Objectives
To investigate the efficacy of both platelet-rich fibrin (PRF) membrane isolated and injectable PRF (i-PRF) mixed with deproteinized bovine bone mineral (DBBM) in the treatment of rat tibiae non-critical defects.
Materials and methods
Non-critical bone defects in the tibiae (3.5mm x 1.5mm) of sixty-four rats were made and filled with different materials according to each experimental group: CO: bone defects filled with blood clot; PRF: PRF membranes obtained by fibrin protocol; BO: DBBM isolated and SB: i-PRF mixed with DBBM. Micro–computed tomography (µCT), histological/ histomorphometric analysis, and molecular markers expression were conducted after 15 and 45 days.
Results
Cortical area analyses by µCT showed superior results for bone formation and cortical thickness in PRF group in comparison to the control group. The PRF exhibited comparable results with BO and SB groups in early periods. However, the DBBM isolated seems to promote more new bone formation in later periods. Histomorphometry analysis demonstrated similar percentage of newly formed bone among the groups at 15 and 45 days.
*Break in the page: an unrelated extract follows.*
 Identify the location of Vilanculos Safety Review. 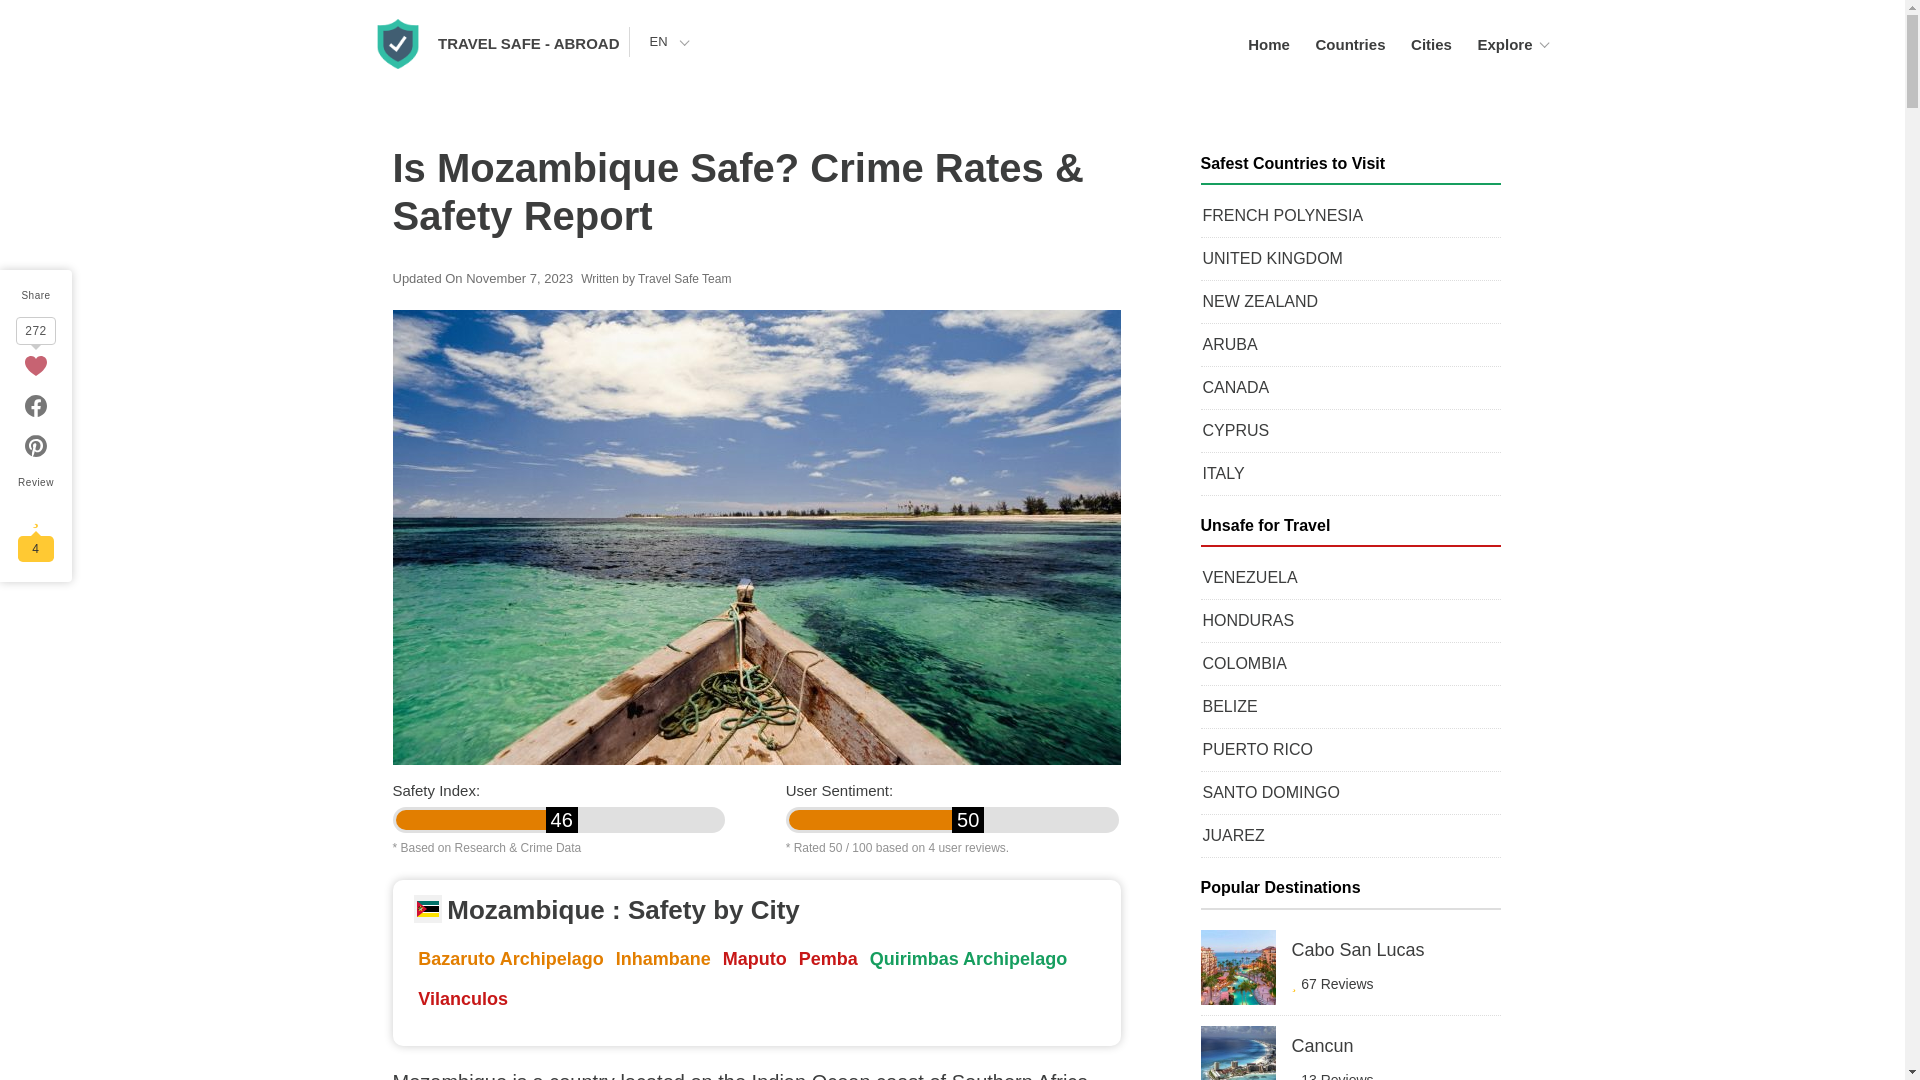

The i-PRF mixed to DBBM bone not enhance the bone formation in comparison to DBBM alone in both µCT and histomorphometry analyses. Bone molecular markers expression demonstrated higher expression of Alpl, Bglap, and Runx2 genes for BO compared to the other groups.
Conclusions
In conclusion, the PRF, DBBM, and SB groups promoted higher bone formation in rat tibiae non-critical defects in comparison to the control group. However, the addition of i-PRF to DBBM did not improve the DBBM potential in bone healing.
Clinical relevance:
This pre-clinical study produced insights about the use of modified protocols for obtaining PRF by a low-speed concept which has been associated with more concentration of growth factors and better results than standard PRF protocol.